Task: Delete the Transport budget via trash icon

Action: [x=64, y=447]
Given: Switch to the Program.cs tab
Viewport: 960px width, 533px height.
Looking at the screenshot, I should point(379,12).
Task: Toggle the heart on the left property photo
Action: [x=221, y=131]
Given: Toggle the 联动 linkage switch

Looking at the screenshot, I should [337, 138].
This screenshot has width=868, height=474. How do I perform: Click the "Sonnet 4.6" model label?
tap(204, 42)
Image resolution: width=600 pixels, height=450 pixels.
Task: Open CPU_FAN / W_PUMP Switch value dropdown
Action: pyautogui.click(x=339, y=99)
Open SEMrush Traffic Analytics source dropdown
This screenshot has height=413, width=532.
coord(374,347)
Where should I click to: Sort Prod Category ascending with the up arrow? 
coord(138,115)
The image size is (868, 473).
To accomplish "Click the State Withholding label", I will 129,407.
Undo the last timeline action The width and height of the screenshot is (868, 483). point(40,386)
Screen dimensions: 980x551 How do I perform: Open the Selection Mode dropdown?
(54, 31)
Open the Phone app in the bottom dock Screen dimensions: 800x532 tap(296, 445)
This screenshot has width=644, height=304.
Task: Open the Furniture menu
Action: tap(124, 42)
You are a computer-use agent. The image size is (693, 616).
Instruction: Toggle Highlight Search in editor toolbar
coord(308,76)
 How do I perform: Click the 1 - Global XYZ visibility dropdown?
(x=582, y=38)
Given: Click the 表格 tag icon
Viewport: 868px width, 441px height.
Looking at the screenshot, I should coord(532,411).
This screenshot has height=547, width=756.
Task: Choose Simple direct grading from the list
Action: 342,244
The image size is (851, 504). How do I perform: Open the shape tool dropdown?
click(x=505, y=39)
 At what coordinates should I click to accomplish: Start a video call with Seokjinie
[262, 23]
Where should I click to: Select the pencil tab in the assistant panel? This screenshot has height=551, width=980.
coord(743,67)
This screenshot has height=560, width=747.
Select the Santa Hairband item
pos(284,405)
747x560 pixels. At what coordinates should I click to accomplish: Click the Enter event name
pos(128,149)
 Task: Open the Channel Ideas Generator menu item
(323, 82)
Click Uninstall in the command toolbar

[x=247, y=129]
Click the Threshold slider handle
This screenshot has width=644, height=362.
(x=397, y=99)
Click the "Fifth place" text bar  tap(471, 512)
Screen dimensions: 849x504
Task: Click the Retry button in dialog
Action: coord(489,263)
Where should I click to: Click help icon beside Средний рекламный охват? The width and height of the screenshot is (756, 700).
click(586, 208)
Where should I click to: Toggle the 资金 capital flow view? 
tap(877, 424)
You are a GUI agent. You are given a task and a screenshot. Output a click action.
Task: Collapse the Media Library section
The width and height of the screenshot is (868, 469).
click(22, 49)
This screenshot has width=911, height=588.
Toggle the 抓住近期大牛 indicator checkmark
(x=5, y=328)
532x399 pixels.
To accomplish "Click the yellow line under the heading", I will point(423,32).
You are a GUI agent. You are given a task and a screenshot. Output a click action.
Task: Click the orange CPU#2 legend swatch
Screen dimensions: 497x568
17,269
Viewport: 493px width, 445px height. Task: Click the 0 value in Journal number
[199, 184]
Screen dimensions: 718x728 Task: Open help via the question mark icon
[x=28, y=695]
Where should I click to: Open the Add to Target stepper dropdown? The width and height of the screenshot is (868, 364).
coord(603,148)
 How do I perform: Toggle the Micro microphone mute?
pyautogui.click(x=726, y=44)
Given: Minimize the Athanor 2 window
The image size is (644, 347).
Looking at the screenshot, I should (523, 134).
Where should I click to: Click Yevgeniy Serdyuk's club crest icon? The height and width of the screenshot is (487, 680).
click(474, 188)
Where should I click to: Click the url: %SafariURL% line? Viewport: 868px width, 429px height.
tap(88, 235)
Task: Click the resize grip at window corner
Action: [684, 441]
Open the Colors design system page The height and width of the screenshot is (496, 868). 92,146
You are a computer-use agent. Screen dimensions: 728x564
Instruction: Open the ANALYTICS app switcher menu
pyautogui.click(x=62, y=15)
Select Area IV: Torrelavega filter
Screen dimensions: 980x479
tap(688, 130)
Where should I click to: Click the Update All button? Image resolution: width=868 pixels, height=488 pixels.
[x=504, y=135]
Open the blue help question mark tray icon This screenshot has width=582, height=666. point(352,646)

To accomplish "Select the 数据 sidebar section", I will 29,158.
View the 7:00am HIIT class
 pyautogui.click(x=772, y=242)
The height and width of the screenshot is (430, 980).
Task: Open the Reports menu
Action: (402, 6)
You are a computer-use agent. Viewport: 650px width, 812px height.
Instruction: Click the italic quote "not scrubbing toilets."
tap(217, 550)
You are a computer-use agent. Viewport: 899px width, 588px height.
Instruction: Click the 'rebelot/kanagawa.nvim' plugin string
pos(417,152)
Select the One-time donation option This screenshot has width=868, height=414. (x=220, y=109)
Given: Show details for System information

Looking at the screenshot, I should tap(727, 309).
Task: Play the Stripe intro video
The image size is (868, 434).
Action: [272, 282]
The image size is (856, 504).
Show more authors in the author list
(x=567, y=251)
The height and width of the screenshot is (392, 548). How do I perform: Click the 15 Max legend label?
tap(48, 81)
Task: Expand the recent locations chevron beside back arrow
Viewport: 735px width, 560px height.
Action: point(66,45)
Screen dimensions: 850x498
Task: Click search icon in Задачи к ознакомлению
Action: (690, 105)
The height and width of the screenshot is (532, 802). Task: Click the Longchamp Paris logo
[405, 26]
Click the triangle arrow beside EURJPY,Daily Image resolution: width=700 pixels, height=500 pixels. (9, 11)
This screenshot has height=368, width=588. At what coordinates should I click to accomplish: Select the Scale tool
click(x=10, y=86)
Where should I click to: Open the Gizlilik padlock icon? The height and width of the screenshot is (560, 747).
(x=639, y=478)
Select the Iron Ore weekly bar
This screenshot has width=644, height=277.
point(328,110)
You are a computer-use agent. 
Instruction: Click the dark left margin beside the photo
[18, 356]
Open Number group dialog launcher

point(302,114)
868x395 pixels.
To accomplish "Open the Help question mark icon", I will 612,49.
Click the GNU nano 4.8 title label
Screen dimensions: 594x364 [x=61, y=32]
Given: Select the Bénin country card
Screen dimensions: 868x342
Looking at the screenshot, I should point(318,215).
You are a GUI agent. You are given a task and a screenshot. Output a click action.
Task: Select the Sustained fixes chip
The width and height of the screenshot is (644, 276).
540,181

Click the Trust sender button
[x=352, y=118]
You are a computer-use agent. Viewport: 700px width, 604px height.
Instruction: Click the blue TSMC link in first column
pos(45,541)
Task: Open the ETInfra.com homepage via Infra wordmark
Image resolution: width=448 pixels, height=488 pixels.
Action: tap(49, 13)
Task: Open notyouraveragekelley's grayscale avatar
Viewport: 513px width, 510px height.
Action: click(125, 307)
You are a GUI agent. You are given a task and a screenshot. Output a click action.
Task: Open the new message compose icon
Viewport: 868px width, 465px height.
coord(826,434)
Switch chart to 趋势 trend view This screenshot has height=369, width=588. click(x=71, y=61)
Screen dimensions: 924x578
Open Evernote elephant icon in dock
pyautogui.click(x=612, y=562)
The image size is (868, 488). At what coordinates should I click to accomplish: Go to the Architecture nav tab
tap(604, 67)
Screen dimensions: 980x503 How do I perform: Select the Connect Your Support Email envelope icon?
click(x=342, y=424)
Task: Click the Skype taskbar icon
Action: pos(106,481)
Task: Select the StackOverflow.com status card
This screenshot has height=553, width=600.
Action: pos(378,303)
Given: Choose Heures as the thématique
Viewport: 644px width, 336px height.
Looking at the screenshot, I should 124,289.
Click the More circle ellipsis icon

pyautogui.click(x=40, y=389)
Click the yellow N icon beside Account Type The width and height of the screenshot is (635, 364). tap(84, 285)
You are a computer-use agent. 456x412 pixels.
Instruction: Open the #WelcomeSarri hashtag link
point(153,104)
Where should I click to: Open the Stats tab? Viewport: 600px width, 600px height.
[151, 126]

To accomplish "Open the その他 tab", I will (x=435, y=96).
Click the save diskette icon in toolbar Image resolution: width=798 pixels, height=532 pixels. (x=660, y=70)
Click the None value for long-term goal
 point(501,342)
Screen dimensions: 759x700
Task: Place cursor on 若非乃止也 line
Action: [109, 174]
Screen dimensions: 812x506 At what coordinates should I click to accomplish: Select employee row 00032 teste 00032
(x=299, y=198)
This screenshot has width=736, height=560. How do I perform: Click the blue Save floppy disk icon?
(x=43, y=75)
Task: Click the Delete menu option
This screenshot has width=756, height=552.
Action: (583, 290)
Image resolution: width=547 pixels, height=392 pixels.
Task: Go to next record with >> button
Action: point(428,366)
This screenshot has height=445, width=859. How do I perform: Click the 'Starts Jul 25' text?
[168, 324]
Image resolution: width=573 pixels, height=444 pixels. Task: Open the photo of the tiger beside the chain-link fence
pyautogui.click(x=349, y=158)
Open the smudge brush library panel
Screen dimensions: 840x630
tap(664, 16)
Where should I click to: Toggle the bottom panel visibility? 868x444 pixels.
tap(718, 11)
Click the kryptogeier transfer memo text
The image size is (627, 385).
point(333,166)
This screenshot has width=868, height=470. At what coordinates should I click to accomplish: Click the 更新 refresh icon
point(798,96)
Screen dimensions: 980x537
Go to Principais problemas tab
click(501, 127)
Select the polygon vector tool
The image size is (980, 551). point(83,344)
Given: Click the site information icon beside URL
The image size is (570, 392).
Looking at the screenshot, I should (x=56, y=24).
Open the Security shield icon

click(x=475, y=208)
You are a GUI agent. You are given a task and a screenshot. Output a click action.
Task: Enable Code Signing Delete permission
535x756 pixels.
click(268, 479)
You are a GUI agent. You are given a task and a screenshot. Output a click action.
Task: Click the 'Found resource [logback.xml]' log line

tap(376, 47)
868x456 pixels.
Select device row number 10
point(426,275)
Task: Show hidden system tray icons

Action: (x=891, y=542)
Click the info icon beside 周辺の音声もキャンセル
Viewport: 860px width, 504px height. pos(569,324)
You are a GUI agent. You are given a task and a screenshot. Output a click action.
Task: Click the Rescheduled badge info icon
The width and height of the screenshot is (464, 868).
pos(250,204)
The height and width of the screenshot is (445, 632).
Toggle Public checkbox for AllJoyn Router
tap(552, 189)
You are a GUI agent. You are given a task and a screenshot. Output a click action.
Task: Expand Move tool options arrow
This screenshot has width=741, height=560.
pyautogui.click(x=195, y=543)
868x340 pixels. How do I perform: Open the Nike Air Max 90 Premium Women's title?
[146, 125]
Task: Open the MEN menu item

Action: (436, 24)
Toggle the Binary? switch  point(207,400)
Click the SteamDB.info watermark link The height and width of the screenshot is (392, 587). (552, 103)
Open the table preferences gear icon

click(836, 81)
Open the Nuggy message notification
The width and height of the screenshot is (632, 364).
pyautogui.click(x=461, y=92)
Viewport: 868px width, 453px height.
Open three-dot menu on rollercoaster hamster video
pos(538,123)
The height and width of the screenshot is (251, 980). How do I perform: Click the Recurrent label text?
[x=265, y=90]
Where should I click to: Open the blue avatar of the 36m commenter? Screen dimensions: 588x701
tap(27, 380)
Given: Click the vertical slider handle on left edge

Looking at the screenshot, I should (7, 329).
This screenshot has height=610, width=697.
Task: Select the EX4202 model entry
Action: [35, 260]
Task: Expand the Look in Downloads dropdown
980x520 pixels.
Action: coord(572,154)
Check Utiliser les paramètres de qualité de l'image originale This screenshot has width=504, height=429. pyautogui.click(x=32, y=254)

▬▬▬▬▬▬

REQUIRED WORK: Copy the records from the line with "How do I perform: Toggle" to the line with "tap(48, 81)", swapping "Minimize" for "Maximize" and keeping everything else the same.

EXPECTED OUTPUT:
 How do I perform: Toggle the Micro microphone mute?
pyautogui.click(x=726, y=44)
Given: Maximize the Athanor 2 window
The image size is (644, 347).
Looking at the screenshot, I should (523, 134).
Where should I click to: Click Yevgeniy Serdyuk's club crest icon? The height and width of the screenshot is (487, 680).
click(474, 188)
Where should I click to: Click the url: %SafariURL% line? Viewport: 868px width, 429px height.
tap(88, 235)
Task: Click the resize grip at window corner
Action: [684, 441]
Open the Colors design system page The height and width of the screenshot is (496, 868). 92,146
You are a computer-use agent. Screen dimensions: 728x564
Instruction: Open the ANALYTICS app switcher menu
pyautogui.click(x=62, y=15)
Select Area IV: Torrelavega filter
Screen dimensions: 980x479
tap(688, 130)
Where should I click to: Click the Update All button? Image resolution: width=868 pixels, height=488 pixels.
[x=504, y=135]
Open the blue help question mark tray icon This screenshot has width=582, height=666. point(352,646)

To accomplish "Select the 数据 sidebar section", I will 29,158.
View the 7:00am HIIT class
 pyautogui.click(x=772, y=242)
The height and width of the screenshot is (430, 980).
Task: Open the Reports menu
Action: (402, 6)
You are a computer-use agent. Viewport: 650px width, 812px height.
Instruction: Click the italic quote "not scrubbing toilets."
tap(217, 550)
You are a computer-use agent. Viewport: 899px width, 588px height.
Instruction: Click the 'rebelot/kanagawa.nvim' plugin string
pos(417,152)
Select the One-time donation option This screenshot has width=868, height=414. (x=220, y=109)
Given: Show details for System information

Looking at the screenshot, I should tap(727, 309).
Task: Play the Stripe intro video
The image size is (868, 434).
Action: [272, 282]
The image size is (856, 504).
Show more authors in the author list
(x=567, y=251)
The height and width of the screenshot is (392, 548). How do I perform: Click the 15 Max legend label?
tap(48, 81)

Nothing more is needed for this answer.